(TRY IT) Please write out the passage of the Covid-19 testing article below between "Of the 564 deaths" and "West Bengal (50).", inclusive, copying it word for word.

(SOURCE TEXT)
The Centre has advised states and Union territories to ramp up testing as part of measures to keep the increase in Covid-19 cases in check.
“With a continuous surge in daily cases in European and the American countries, India is taking all cautionary steps to bring the trajectory of the disease under control. In view of the increase in Covid cases in some of the north Indian states, the Centre has advised all states and UTs [Union territories] to ramp up testing,” Union health ministry said in a statement.
After dropping to 3.4%, India’s daily positivity rate, or the number of samples that test positive among those tested, has remained at just over 4%. Experts say the spread of the infection is under control if the positivity rate remains at 5% or less for around two weeks.
India has been conducting one million tests daily and performed 130 million since the country started testing in mid-January.
Delhi has reported a third surge in the number of cases since the second-week of October. The highest–8,593–cases were recorded on November 11 and most deaths in a day (131) were reported on November 18. Delhi has been conducting the highest number of tests per-million population.
States like Maharashtra, Chhattisgarh, Uttar Pradesh, West Bengal, and Rajasthan have reported the highest new cases but conduct fewer tests per-million than the national average of 94,679, as per the health ministry data.
Of the 564 deaths reported on Friday, 83% were in 10 states. Maharashtra topped the list with 155 deaths, followed by Delhi (118), and West Bengal (50).
With the number of cases and positivity rate slightly lower than last week, experts believe the higher number of deaths in Delhi is because of the cases that had been reported earlier. “The increase in the number of deaths is not unexpected. There is always a lag between the spike in the number of cases and deaths. It is the time between people getting diagnosed; their hospitalisation and death. Also, when…the number of cases is huge, the number of deaths will also be more. But the case fatality ratio continues to be 1.57%,” said Dr Rajinder K Dhamija of the Lady Hardinge Medical College.

(DATASET ENTRIES)
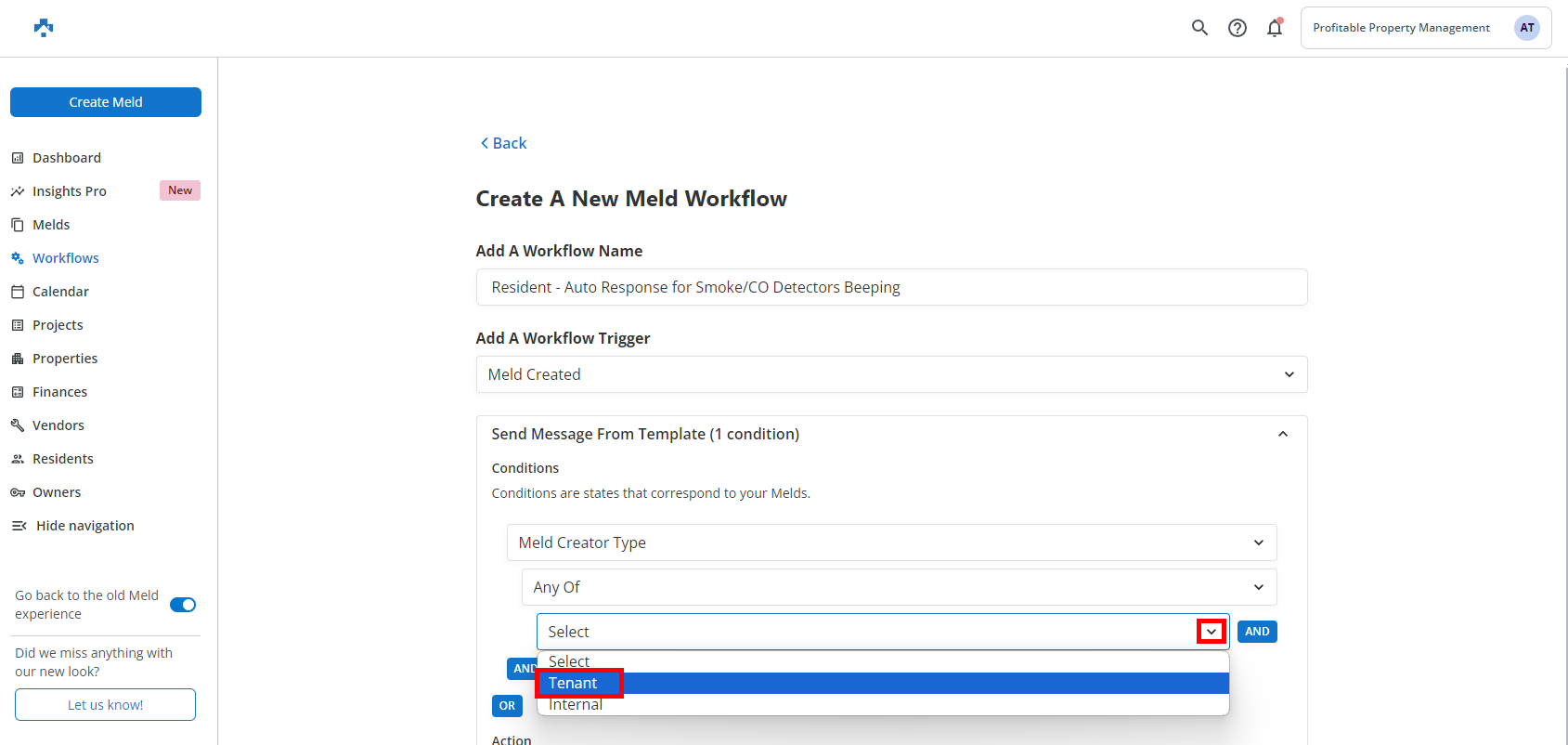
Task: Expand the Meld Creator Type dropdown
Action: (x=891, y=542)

--

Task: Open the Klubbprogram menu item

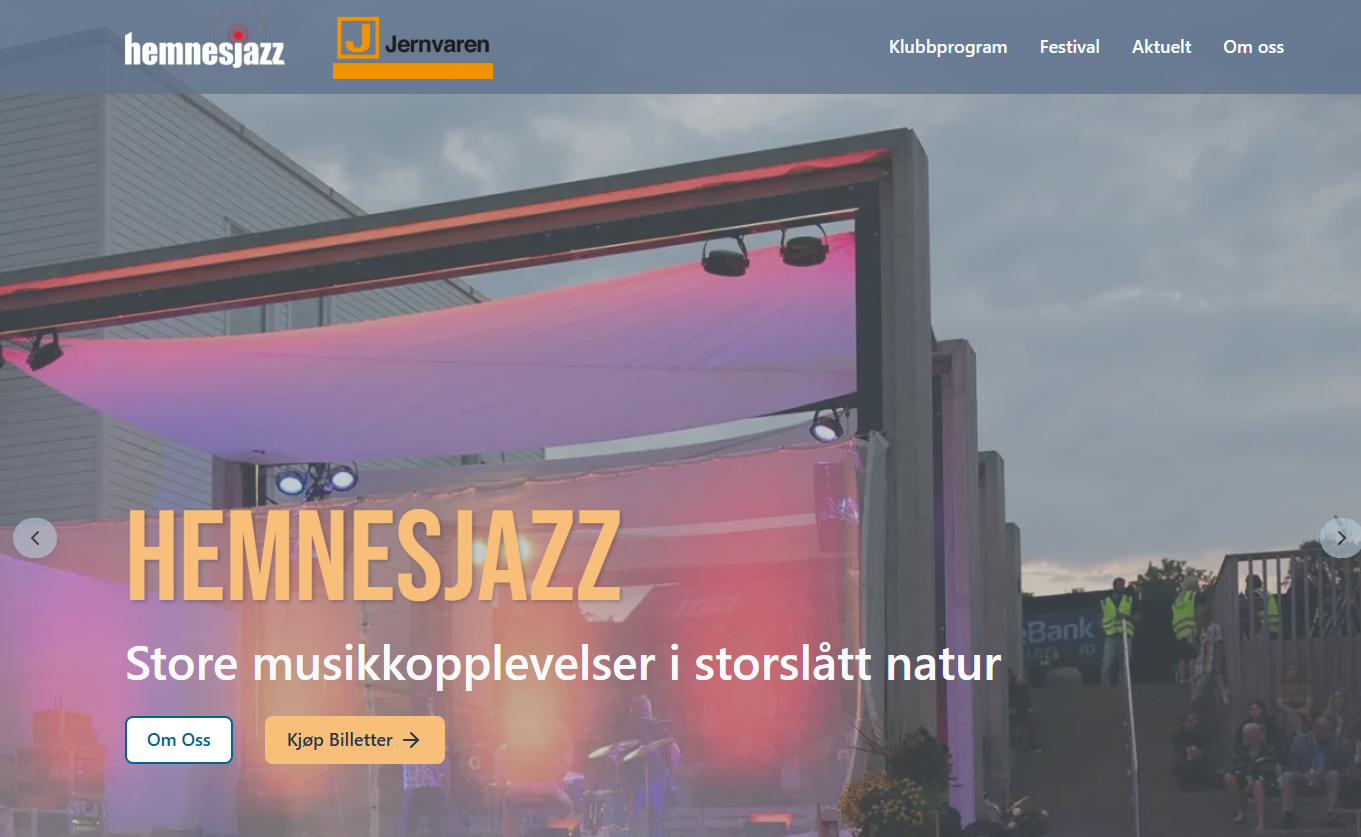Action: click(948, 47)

(OUTPUT FOR THIS EXERCISE)
Of the 564 deaths reported on Friday, 83% were in 10 states. Maharashtra topped the list with 155 deaths, followed by Delhi (118), and West Bengal (50).